● TASK DIRECTIONS
Transcribe the data underneath exactly, keeping every word in place.

● DATA SECTION
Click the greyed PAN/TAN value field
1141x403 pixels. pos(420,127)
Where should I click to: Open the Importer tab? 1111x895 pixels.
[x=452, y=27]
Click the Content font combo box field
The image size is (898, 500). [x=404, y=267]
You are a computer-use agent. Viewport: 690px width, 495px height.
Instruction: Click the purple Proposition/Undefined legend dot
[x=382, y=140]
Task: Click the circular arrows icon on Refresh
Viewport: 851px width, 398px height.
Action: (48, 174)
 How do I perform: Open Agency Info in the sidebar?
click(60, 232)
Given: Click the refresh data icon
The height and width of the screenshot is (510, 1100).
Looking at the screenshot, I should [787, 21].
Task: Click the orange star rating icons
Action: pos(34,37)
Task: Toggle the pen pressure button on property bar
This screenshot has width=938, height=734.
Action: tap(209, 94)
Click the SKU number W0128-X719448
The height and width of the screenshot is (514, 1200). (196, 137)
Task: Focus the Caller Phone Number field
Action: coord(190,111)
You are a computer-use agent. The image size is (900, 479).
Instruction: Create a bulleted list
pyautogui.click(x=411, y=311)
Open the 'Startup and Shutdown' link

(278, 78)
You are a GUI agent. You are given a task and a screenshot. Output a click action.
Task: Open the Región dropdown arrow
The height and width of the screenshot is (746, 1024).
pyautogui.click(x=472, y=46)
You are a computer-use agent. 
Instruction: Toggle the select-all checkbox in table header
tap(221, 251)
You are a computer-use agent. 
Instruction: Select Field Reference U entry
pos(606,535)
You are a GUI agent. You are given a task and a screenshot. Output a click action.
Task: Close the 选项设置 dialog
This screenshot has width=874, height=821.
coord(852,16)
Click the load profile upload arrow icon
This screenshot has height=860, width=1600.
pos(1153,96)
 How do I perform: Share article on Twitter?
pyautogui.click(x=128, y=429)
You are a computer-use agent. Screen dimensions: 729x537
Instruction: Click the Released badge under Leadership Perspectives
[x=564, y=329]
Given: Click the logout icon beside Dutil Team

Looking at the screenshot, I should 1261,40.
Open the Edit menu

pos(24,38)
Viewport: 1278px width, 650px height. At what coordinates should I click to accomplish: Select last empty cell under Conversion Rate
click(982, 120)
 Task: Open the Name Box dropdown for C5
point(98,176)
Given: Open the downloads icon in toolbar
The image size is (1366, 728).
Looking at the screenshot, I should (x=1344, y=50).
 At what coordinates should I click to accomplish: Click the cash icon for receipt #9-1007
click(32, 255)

● EXERCISE ANSWER
Click the greyed PAN/TAN value field
1141x403 pixels. pos(420,127)
Where should I click to: Open the Importer tab? 1111x895 pixels.
[x=452, y=27]
Click the Content font combo box field
The image size is (898, 500). [x=404, y=267]
You are a computer-use agent. Viewport: 690px width, 495px height.
Instruction: Click the purple Proposition/Undefined legend dot
[x=382, y=140]
Task: Click the circular arrows icon on Refresh
Viewport: 851px width, 398px height.
Action: (48, 174)
 How do I perform: Open Agency Info in the sidebar?
click(60, 232)
Given: Click the refresh data icon
The height and width of the screenshot is (510, 1100).
Looking at the screenshot, I should [787, 21].
Task: Click the orange star rating icons
Action: pos(34,37)
Task: Toggle the pen pressure button on property bar
This screenshot has width=938, height=734.
Action: tap(209, 94)
Click the SKU number W0128-X719448
The height and width of the screenshot is (514, 1200). (196, 137)
Task: Focus the Caller Phone Number field
Action: coord(190,111)
You are a computer-use agent. The image size is (900, 479).
Instruction: Create a bulleted list
pyautogui.click(x=411, y=311)
Open the 'Startup and Shutdown' link

(278, 78)
You are a GUI agent. You are given a task and a screenshot. Output a click action.
Task: Open the Región dropdown arrow
The height and width of the screenshot is (746, 1024).
pyautogui.click(x=472, y=46)
You are a computer-use agent. 
Instruction: Toggle the select-all checkbox in table header
tap(221, 251)
You are a computer-use agent. 
Instruction: Select Field Reference U entry
pos(606,535)
You are a GUI agent. You are given a task and a screenshot. Output a click action.
Task: Close the 选项设置 dialog
This screenshot has width=874, height=821.
coord(852,16)
Click the load profile upload arrow icon
This screenshot has height=860, width=1600.
pos(1153,96)
 How do I perform: Share article on Twitter?
pyautogui.click(x=128, y=429)
You are a computer-use agent. Screen dimensions: 729x537
Instruction: Click the Released badge under Leadership Perspectives
[x=564, y=329]
Given: Click the logout icon beside Dutil Team

Looking at the screenshot, I should 1261,40.
Open the Edit menu

pos(24,38)
Viewport: 1278px width, 650px height. At what coordinates should I click to accomplish: Select last empty cell under Conversion Rate
click(982, 120)
 Task: Open the Name Box dropdown for C5
point(98,176)
Given: Open the downloads icon in toolbar
The image size is (1366, 728).
Looking at the screenshot, I should (x=1344, y=50).
 At what coordinates should I click to accomplish: Click the cash icon for receipt #9-1007
click(32, 255)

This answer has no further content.